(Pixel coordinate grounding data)
◆ ◆ ◆ ◆
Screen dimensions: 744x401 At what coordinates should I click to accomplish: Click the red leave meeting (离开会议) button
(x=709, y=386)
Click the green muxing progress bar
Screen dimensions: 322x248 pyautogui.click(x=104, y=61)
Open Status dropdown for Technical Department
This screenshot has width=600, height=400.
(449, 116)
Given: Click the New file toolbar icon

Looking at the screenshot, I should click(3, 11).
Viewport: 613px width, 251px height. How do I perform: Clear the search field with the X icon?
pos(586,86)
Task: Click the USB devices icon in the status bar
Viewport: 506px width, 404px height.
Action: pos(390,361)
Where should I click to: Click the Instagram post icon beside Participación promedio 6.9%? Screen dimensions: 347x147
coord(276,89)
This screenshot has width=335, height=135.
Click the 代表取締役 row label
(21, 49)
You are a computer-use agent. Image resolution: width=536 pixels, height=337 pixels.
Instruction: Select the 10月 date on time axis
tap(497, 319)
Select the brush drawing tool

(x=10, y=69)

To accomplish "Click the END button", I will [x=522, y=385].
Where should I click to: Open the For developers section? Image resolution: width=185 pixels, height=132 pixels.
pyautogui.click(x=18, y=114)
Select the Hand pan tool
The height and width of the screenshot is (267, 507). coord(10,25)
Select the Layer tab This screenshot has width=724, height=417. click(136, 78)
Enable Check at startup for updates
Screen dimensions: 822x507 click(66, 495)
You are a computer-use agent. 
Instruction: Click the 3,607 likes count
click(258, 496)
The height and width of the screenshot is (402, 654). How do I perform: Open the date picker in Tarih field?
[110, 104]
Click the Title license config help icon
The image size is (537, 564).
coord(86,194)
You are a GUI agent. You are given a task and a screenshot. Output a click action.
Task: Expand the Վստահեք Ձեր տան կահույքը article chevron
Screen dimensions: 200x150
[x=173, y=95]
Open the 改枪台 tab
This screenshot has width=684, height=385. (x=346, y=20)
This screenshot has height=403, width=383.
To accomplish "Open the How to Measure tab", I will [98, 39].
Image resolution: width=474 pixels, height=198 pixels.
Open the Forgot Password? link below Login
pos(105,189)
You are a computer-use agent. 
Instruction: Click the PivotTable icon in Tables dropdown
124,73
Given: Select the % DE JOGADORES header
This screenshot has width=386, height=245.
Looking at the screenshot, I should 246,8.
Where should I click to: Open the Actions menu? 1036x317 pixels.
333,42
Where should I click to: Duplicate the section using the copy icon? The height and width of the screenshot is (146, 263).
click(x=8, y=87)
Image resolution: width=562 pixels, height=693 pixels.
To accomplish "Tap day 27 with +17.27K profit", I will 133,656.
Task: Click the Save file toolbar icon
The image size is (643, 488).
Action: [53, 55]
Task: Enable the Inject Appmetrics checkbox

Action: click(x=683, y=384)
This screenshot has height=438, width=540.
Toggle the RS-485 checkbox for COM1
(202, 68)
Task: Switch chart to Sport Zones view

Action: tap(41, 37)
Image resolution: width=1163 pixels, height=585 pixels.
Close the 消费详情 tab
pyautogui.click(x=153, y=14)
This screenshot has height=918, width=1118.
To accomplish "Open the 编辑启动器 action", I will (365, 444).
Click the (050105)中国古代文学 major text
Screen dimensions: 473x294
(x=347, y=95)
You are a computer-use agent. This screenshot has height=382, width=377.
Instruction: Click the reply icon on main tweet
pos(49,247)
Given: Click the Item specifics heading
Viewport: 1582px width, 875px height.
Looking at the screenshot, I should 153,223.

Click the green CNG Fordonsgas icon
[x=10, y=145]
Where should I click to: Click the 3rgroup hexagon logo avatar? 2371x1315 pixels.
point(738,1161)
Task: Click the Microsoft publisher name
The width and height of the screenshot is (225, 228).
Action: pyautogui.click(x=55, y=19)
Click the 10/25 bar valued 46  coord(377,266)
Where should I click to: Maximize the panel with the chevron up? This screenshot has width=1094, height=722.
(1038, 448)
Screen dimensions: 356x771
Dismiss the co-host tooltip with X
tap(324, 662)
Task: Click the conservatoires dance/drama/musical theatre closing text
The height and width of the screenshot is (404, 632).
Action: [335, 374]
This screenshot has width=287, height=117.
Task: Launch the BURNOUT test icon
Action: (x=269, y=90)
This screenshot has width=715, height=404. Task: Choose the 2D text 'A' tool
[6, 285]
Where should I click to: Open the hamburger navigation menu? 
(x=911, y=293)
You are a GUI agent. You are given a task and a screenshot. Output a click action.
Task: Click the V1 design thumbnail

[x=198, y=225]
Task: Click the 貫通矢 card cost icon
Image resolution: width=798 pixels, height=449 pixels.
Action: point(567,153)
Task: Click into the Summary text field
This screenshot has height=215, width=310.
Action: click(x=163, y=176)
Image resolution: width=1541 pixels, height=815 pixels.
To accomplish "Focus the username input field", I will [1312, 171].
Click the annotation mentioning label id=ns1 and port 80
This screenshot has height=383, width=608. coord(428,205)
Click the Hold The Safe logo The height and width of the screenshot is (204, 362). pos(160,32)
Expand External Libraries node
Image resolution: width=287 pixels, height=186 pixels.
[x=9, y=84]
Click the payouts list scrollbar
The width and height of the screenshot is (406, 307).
◆ ◆ ◆ ◆
Write the entries out once more, exactly as they appear.

• [Task result]
Screen dimensions: 744x401 At what coordinates should I click to accomplish: Click the red leave meeting (离开会议) button
(x=709, y=386)
Click the green muxing progress bar
Screen dimensions: 322x248 pyautogui.click(x=104, y=61)
Open Status dropdown for Technical Department
This screenshot has width=600, height=400.
(449, 116)
Given: Click the New file toolbar icon

Looking at the screenshot, I should click(3, 11).
Viewport: 613px width, 251px height. How do I perform: Clear the search field with the X icon?
pos(586,86)
Task: Click the USB devices icon in the status bar
Viewport: 506px width, 404px height.
Action: pos(390,361)
Where should I click to: Click the Instagram post icon beside Participación promedio 6.9%? Screen dimensions: 347x147
coord(276,89)
This screenshot has width=335, height=135.
Click the 代表取締役 row label
(21, 49)
You are a computer-use agent. Image resolution: width=536 pixels, height=337 pixels.
Instruction: Select the 10月 date on time axis
tap(497, 319)
Select the brush drawing tool

(x=10, y=69)

To accomplish "Click the END button", I will [x=522, y=385].
Where should I click to: Open the For developers section? Image resolution: width=185 pixels, height=132 pixels.
pyautogui.click(x=18, y=114)
Select the Hand pan tool
The height and width of the screenshot is (267, 507). coord(10,25)
Select the Layer tab This screenshot has width=724, height=417. click(136, 78)
Enable Check at startup for updates
Screen dimensions: 822x507 click(66, 495)
You are a computer-use agent. 
Instruction: Click the 3,607 likes count
click(258, 496)
The height and width of the screenshot is (402, 654). How do I perform: Open the date picker in Tarih field?
[110, 104]
Click the Title license config help icon
The image size is (537, 564).
coord(86,194)
You are a GUI agent. You are given a task and a screenshot. Output a click action.
Task: Expand the Վստահեք Ձեր տան կահույքը article chevron
Screen dimensions: 200x150
[x=173, y=95]
Open the 改枪台 tab
This screenshot has width=684, height=385. (x=346, y=20)
This screenshot has height=403, width=383.
To accomplish "Open the How to Measure tab", I will [98, 39].
Image resolution: width=474 pixels, height=198 pixels.
Open the Forgot Password? link below Login
pos(105,189)
You are a computer-use agent. 
Instruction: Click the PivotTable icon in Tables dropdown
124,73
Given: Select the % DE JOGADORES header
This screenshot has width=386, height=245.
Looking at the screenshot, I should 246,8.
Where should I click to: Open the Actions menu? 1036x317 pixels.
333,42
Where should I click to: Duplicate the section using the copy icon? The height and width of the screenshot is (146, 263).
click(x=8, y=87)
Image resolution: width=562 pixels, height=693 pixels.
To accomplish "Tap day 27 with +17.27K profit", I will 133,656.
Task: Click the Save file toolbar icon
The image size is (643, 488).
Action: [53, 55]
Task: Enable the Inject Appmetrics checkbox

Action: click(x=683, y=384)
This screenshot has height=438, width=540.
Toggle the RS-485 checkbox for COM1
(202, 68)
Task: Switch chart to Sport Zones view

Action: tap(41, 37)
Image resolution: width=1163 pixels, height=585 pixels.
Close the 消费详情 tab
pyautogui.click(x=153, y=14)
This screenshot has height=918, width=1118.
To accomplish "Open the 编辑启动器 action", I will (365, 444).
Click the (050105)中国古代文学 major text
Screen dimensions: 473x294
(x=347, y=95)
You are a computer-use agent. This screenshot has height=382, width=377.
Instruction: Click the reply icon on main tweet
pos(49,247)
Given: Click the Item specifics heading
Viewport: 1582px width, 875px height.
Looking at the screenshot, I should 153,223.

Click the green CNG Fordonsgas icon
[x=10, y=145]
Where should I click to: Click the 3rgroup hexagon logo avatar? 2371x1315 pixels.
point(738,1161)
Task: Click the Microsoft publisher name
The width and height of the screenshot is (225, 228).
Action: pyautogui.click(x=55, y=19)
Click the 10/25 bar valued 46  coord(377,266)
Where should I click to: Maximize the panel with the chevron up? This screenshot has width=1094, height=722.
(1038, 448)
Screen dimensions: 356x771
Dismiss the co-host tooltip with X
tap(324, 662)
Task: Click the conservatoires dance/drama/musical theatre closing text
The height and width of the screenshot is (404, 632).
Action: [335, 374]
This screenshot has width=287, height=117.
Task: Launch the BURNOUT test icon
Action: (x=269, y=90)
This screenshot has width=715, height=404. Task: Choose the 2D text 'A' tool
[6, 285]
Where should I click to: Open the hamburger navigation menu? 
(x=911, y=293)
You are a GUI agent. You are given a task and a screenshot. Output a click action.
Task: Click the V1 design thumbnail

[x=198, y=225]
Task: Click the 貫通矢 card cost icon
Image resolution: width=798 pixels, height=449 pixels.
Action: point(567,153)
Task: Click into the Summary text field
This screenshot has height=215, width=310.
Action: click(x=163, y=176)
Image resolution: width=1541 pixels, height=815 pixels.
To accomplish "Focus the username input field", I will [1312, 171].
Click the annotation mentioning label id=ns1 and port 80
This screenshot has height=383, width=608. coord(428,205)
Click the Hold The Safe logo The height and width of the screenshot is (204, 362). pos(160,32)
Expand External Libraries node
Image resolution: width=287 pixels, height=186 pixels.
[x=9, y=84]
Click the payouts list scrollbar
The width and height of the screenshot is (406, 307).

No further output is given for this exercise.